Source data:
⟨
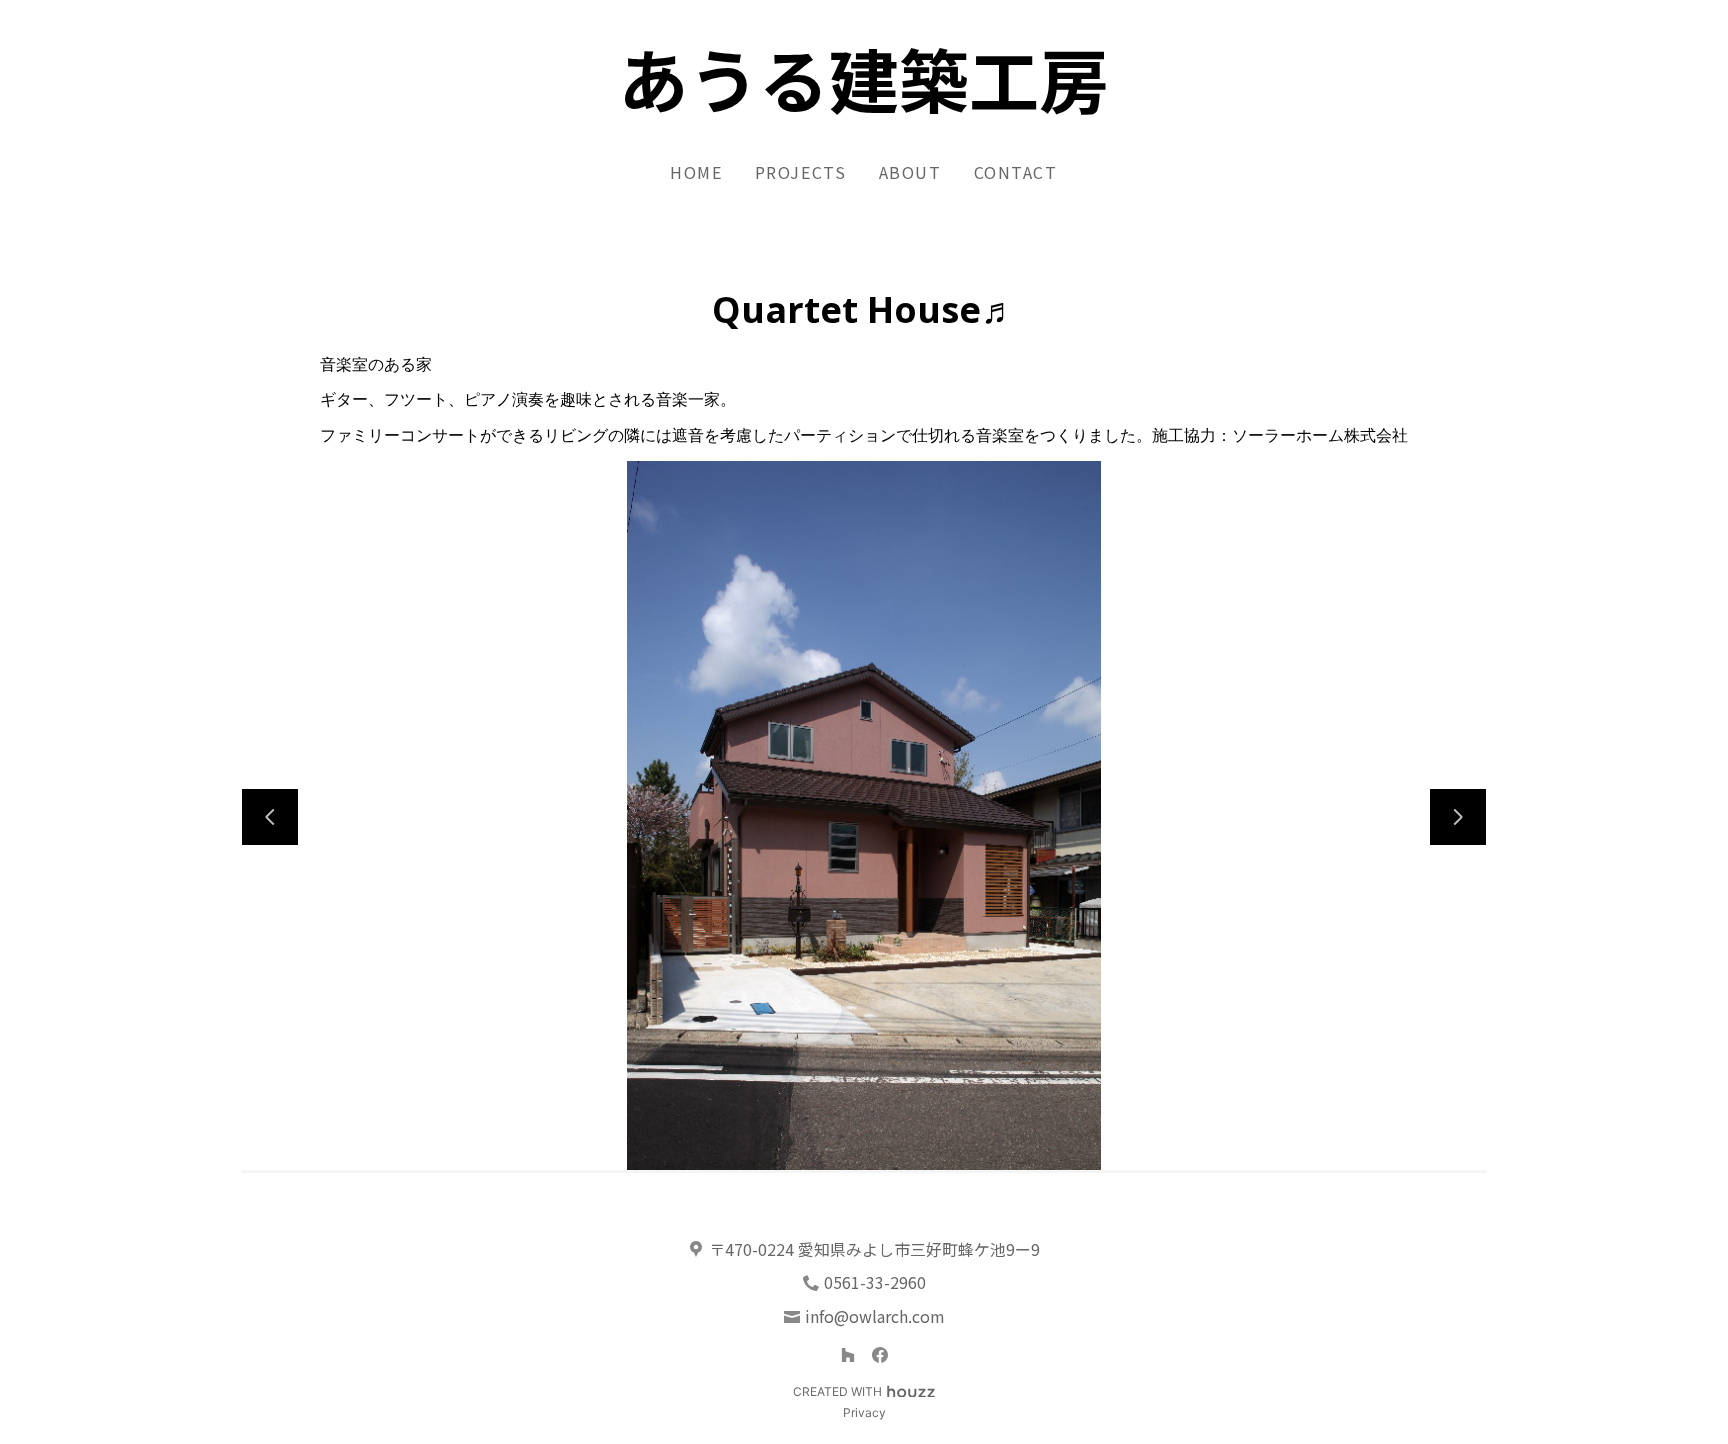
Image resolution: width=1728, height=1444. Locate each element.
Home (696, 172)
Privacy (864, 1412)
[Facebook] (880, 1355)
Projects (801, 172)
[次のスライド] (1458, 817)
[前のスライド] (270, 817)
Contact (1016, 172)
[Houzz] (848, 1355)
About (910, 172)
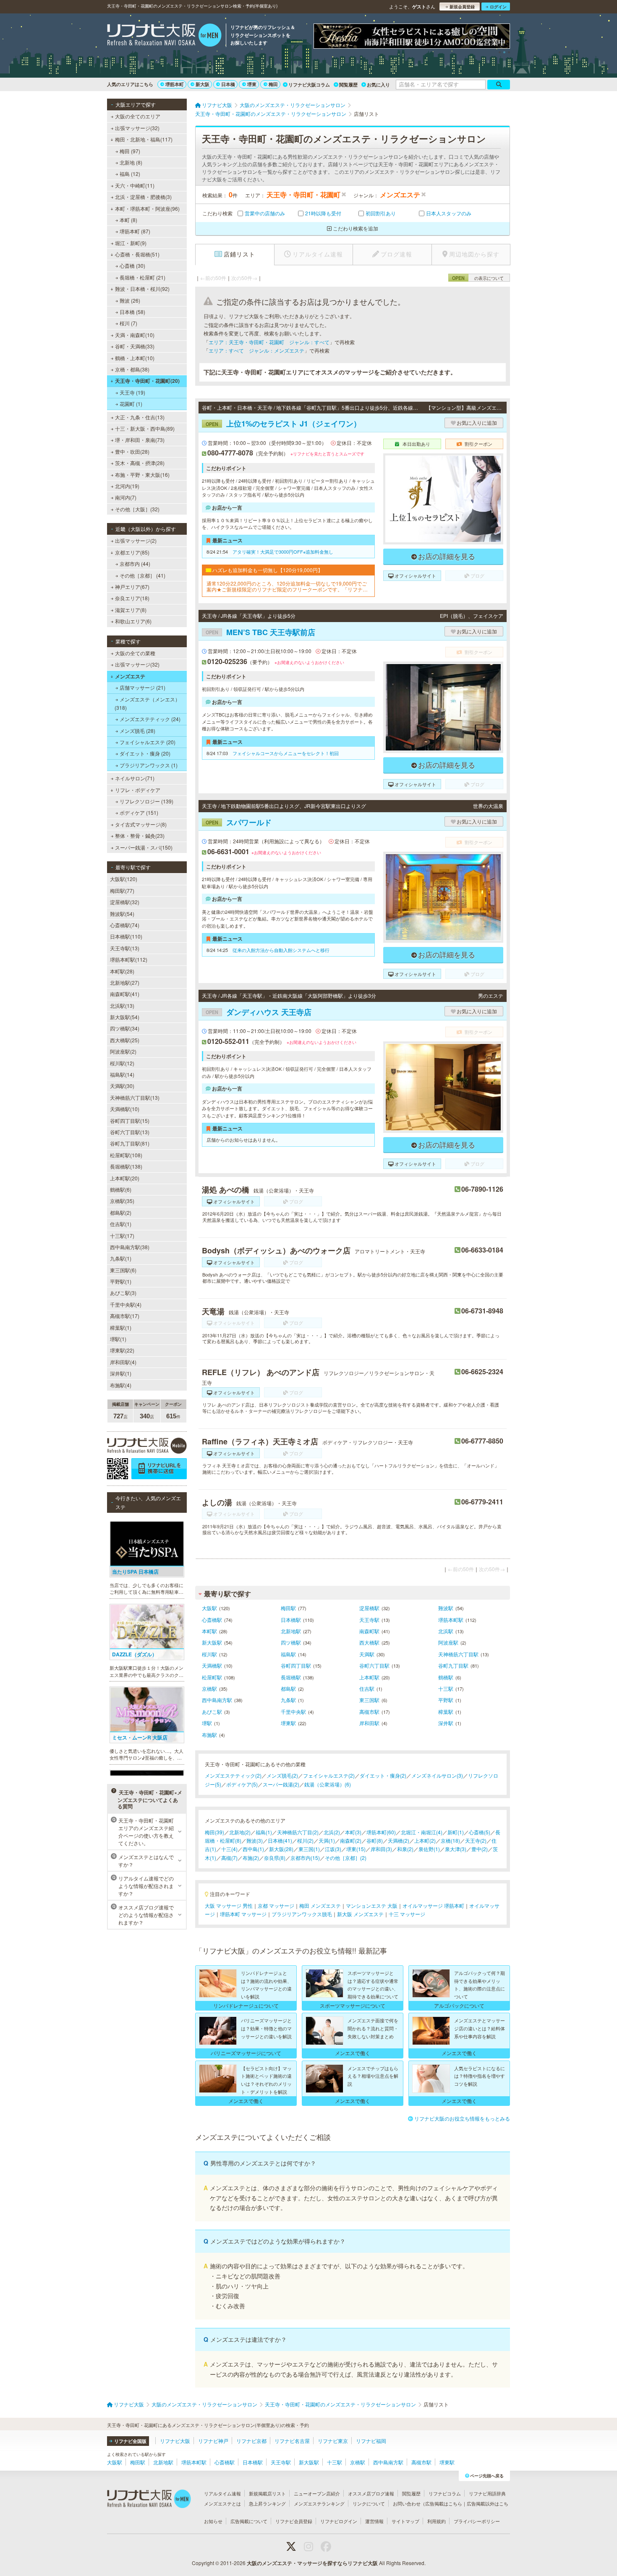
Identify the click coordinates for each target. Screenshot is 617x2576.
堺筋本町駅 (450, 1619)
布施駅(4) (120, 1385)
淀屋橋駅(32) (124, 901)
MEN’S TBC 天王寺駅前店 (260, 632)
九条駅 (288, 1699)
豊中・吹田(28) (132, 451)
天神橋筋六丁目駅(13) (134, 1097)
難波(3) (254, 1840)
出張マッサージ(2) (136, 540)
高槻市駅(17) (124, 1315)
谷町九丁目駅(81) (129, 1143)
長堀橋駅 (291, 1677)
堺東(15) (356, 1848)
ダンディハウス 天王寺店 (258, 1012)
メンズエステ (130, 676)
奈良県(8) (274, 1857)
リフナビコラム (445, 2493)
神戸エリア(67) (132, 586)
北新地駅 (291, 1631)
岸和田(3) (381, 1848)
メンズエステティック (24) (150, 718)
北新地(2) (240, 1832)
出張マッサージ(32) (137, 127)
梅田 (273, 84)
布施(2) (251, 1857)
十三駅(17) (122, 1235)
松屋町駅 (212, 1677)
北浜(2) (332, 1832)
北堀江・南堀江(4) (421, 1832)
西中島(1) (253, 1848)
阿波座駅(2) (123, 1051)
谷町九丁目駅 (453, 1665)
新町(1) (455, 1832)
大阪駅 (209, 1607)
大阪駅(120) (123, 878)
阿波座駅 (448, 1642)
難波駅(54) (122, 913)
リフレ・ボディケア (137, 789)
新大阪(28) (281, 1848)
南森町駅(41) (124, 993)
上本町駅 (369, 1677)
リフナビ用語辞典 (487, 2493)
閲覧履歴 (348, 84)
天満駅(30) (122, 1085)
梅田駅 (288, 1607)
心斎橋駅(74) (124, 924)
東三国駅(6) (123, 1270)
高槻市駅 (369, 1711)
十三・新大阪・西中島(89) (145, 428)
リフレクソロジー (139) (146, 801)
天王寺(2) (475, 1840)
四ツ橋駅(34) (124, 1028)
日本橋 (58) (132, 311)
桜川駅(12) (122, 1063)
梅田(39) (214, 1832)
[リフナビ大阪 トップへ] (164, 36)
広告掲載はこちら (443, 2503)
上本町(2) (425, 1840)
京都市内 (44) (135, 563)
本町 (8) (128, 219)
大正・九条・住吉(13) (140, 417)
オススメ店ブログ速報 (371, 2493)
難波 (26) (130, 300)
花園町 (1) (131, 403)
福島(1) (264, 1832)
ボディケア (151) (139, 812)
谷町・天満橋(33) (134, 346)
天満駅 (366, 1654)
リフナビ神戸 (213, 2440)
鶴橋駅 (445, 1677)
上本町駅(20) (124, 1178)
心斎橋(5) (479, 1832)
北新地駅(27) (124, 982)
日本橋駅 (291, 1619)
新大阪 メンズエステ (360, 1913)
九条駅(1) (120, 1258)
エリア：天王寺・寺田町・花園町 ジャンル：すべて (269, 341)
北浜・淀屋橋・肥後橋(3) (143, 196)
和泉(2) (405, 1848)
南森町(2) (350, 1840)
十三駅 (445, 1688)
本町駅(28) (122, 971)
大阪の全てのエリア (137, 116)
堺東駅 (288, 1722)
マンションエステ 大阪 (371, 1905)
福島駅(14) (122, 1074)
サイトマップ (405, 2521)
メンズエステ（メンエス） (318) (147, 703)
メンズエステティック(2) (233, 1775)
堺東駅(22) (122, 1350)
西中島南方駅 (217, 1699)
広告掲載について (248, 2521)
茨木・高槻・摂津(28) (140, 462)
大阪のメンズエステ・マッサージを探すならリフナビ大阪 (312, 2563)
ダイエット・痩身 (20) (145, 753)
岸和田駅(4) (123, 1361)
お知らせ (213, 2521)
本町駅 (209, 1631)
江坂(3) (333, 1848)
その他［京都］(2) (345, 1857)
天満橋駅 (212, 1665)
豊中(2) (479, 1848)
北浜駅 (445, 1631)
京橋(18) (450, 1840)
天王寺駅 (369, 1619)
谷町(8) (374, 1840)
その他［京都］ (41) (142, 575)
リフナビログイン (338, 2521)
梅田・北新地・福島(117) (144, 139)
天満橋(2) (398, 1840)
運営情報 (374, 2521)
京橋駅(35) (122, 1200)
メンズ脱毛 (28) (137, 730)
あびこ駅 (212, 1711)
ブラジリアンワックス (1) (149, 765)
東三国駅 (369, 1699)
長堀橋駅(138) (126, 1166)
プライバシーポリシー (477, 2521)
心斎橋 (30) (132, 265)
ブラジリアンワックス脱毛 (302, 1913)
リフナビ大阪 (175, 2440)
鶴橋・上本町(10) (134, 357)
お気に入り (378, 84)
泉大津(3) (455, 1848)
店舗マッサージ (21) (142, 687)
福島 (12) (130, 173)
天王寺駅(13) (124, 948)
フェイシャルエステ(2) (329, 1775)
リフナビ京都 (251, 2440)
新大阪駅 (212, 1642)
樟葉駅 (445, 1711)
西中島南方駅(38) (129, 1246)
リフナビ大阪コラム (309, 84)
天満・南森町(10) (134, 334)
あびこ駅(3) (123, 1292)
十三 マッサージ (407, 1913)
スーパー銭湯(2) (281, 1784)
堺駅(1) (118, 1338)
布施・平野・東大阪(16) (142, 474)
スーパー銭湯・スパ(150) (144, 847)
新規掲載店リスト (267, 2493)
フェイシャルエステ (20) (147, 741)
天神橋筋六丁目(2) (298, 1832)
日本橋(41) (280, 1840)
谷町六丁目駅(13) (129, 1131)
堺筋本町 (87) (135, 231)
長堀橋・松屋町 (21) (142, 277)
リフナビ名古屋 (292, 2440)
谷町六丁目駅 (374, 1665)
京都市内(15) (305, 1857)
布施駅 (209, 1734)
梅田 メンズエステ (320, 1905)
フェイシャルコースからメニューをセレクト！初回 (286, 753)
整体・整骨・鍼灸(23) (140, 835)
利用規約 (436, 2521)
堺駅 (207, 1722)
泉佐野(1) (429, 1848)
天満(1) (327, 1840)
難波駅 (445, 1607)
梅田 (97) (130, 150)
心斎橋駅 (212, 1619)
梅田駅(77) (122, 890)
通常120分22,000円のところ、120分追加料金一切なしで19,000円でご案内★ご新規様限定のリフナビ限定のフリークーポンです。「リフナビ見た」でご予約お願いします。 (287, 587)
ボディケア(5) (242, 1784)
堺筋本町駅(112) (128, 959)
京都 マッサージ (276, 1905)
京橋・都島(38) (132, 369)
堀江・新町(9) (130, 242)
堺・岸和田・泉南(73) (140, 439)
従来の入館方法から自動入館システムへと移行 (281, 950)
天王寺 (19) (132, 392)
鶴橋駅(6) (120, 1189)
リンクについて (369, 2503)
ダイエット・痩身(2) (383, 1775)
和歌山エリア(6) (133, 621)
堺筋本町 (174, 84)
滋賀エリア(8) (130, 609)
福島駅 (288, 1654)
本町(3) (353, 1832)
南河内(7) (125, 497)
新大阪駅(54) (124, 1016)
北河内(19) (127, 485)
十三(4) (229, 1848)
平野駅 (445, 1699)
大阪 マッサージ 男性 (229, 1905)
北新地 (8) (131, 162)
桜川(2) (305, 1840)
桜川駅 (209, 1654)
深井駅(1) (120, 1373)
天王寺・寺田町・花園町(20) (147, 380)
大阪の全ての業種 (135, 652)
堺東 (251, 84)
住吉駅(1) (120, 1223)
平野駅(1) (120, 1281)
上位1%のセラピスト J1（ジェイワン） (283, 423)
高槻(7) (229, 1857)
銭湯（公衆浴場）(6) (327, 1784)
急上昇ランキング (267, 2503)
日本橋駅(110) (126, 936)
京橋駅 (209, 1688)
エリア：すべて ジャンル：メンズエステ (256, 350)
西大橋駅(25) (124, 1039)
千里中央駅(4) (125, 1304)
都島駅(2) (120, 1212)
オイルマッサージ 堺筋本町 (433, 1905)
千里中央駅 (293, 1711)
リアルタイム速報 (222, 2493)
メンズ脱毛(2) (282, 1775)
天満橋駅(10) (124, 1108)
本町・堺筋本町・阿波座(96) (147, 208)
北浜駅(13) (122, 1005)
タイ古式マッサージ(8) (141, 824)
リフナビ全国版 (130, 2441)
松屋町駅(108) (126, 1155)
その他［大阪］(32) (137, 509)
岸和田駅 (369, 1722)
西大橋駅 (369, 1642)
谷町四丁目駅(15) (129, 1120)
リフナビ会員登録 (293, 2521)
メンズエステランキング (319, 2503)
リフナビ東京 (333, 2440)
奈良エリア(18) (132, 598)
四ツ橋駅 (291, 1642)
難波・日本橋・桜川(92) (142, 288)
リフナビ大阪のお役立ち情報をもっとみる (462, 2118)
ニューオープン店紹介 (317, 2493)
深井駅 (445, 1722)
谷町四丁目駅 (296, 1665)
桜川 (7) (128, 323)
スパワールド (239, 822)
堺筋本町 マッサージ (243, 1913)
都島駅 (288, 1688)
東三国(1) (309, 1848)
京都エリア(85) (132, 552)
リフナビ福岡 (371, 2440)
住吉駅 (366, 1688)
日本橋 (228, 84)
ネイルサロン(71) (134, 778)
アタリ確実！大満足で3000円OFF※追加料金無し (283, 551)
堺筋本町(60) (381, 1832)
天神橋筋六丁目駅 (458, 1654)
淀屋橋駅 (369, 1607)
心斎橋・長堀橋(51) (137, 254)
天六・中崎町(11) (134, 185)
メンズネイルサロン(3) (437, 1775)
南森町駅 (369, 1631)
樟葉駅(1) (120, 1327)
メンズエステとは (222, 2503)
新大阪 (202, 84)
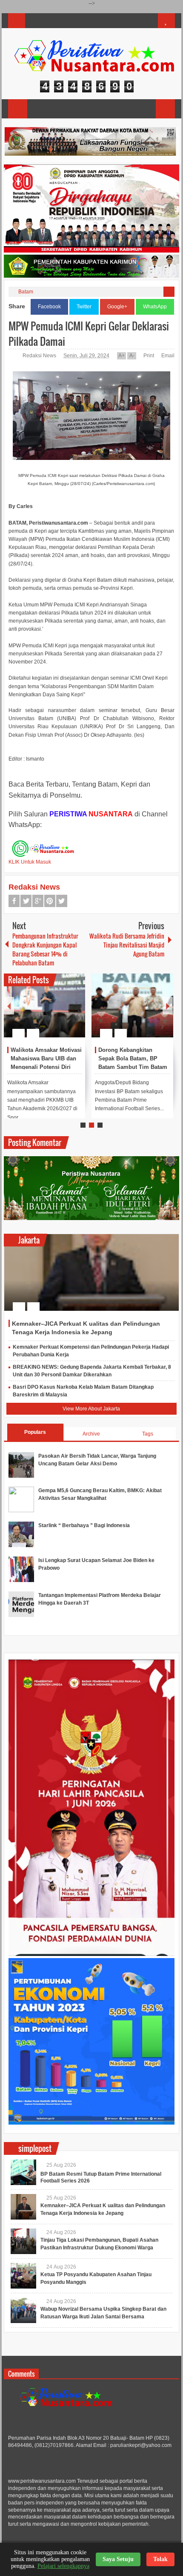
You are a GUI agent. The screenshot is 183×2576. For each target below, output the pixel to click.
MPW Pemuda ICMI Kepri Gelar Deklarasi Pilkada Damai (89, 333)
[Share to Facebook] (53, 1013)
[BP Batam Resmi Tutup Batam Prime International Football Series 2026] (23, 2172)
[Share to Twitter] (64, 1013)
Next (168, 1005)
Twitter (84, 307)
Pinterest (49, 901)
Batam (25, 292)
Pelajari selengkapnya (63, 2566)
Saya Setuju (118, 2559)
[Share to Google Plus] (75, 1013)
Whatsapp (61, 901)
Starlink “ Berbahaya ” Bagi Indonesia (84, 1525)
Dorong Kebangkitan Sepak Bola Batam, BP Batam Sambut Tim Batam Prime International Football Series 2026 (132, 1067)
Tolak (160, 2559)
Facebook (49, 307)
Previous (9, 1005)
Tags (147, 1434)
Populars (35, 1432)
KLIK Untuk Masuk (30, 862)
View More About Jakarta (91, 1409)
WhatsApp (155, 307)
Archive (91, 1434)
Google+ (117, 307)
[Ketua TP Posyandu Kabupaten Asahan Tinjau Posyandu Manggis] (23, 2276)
⟩
Requirement: Skipping the pictures, print the lines in the listing above exactly as written, starting at the line with "銭湯（公衆浴場）(6) (327, 1784)" and ending at the line with "MPW Pemuda ICMI", both included.

The completed task:
銭湯（公衆浴場）(6) (327, 1784)
急上昇ランキング (267, 2503)
日本橋駅(110) (126, 936)
京橋駅 (209, 1688)
エリア：すべて ジャンル：メンズエステ (256, 350)
西大橋駅(25) (124, 1039)
千里中央駅(4) (125, 1304)
都島駅(2) (120, 1212)
オイルマッサージ 堺筋本町 (433, 1905)
千里中央駅 (293, 1711)
リアルタイム速報 (222, 2493)
メンズ脱毛(2) (282, 1775)
天満橋駅(10) (124, 1108)
本町・堺筋本町・阿波座(96) (147, 208)
北浜駅(13) (122, 1005)
タイ古式マッサージ(8) (141, 824)
リフナビ全国版 (130, 2441)
松屋町駅(108) (126, 1155)
その他［大阪］(32) (137, 509)
岸和田駅 (369, 1722)
西大橋駅 (369, 1642)
谷町四丁目駅(15) (129, 1120)
リフナビ会員登録 (293, 2521)
メンズエステランキング (319, 2503)
リフナビ東京 (333, 2440)
奈良エリア(18) (132, 598)
四ツ橋駅 (291, 1642)
難波・日本橋・桜川(92) (142, 288)
リフナビ大阪のお役立ち情報をもっとみる (462, 2118)
ニューオープン店紹介 (317, 2493)
深井駅 (445, 1722)
谷町四丁目駅 (296, 1665)
桜川 (7) (128, 323)
スパワールド (239, 822)
堺筋本町 マッサージ (243, 1913)
都島駅 (288, 1688)
東三国(1) (309, 1848)
京都エリア(85) (132, 552)
リフナビ福岡 (371, 2440)
住吉駅 (366, 1688)
日本橋 (228, 84)
ネイルサロン(71) (134, 778)
アタリ確実！大満足で3000円OFF※追加料金無し (283, 551)
堺筋本町(60) (381, 1832)
天神橋筋六丁目駅 (458, 1654)
淀屋橋駅 (369, 1607)
心斎橋・長堀橋(51) (137, 254)
天六・中崎町(11) (134, 185)
メンズネイルサロン(3) (437, 1775)
南森町駅 (369, 1631)
樟葉駅(1) (120, 1327)
メンズエステとは (222, 2503)
新大阪 (202, 84)
You are a GUI agent. The screenshot is 183×2576. For each target below, output the pixel to click.
MPW Pemuda ICMI Kepri Gelar Deklarasi Pilkada Damai (89, 333)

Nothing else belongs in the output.